- **Source data**:
————

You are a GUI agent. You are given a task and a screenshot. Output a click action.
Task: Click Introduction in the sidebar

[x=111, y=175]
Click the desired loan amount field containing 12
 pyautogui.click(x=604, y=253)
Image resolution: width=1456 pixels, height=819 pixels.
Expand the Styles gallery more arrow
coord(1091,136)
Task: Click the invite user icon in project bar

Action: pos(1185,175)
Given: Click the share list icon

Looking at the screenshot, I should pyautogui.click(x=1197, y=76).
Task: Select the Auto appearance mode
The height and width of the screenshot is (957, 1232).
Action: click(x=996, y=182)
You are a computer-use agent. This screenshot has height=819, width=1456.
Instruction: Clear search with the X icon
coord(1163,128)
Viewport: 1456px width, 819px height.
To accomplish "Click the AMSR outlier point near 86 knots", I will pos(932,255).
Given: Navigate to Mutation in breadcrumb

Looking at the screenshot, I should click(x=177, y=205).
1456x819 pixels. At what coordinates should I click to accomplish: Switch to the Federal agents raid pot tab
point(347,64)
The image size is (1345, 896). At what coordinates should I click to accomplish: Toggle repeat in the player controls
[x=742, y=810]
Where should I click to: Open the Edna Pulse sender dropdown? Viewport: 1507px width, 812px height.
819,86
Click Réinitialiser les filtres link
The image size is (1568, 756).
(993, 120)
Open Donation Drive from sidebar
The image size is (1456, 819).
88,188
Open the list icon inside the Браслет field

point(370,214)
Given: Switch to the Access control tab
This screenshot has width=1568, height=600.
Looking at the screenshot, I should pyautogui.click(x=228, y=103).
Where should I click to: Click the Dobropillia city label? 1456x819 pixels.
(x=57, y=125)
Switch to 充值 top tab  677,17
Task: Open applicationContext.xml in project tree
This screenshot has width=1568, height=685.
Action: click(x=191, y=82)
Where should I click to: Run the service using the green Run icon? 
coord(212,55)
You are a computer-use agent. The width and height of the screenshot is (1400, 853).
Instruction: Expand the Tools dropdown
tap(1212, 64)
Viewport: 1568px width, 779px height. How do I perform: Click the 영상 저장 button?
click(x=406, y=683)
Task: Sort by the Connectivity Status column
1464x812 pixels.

————

- **What you will do**:
Print exactly the lines above from the one with "Image resolution: width=1456" to the one with "Viewport: 1456px width, 819px height.", including both.

- **Task solution**:
Image resolution: width=1456 pixels, height=819 pixels.
Expand the Styles gallery more arrow
coord(1091,136)
Task: Click the invite user icon in project bar

Action: pos(1185,175)
Given: Click the share list icon

Looking at the screenshot, I should pyautogui.click(x=1197, y=76).
Task: Select the Auto appearance mode
The height and width of the screenshot is (957, 1232).
Action: click(x=996, y=182)
You are a computer-use agent. This screenshot has height=819, width=1456.
Instruction: Clear search with the X icon
coord(1163,128)
Viewport: 1456px width, 819px height.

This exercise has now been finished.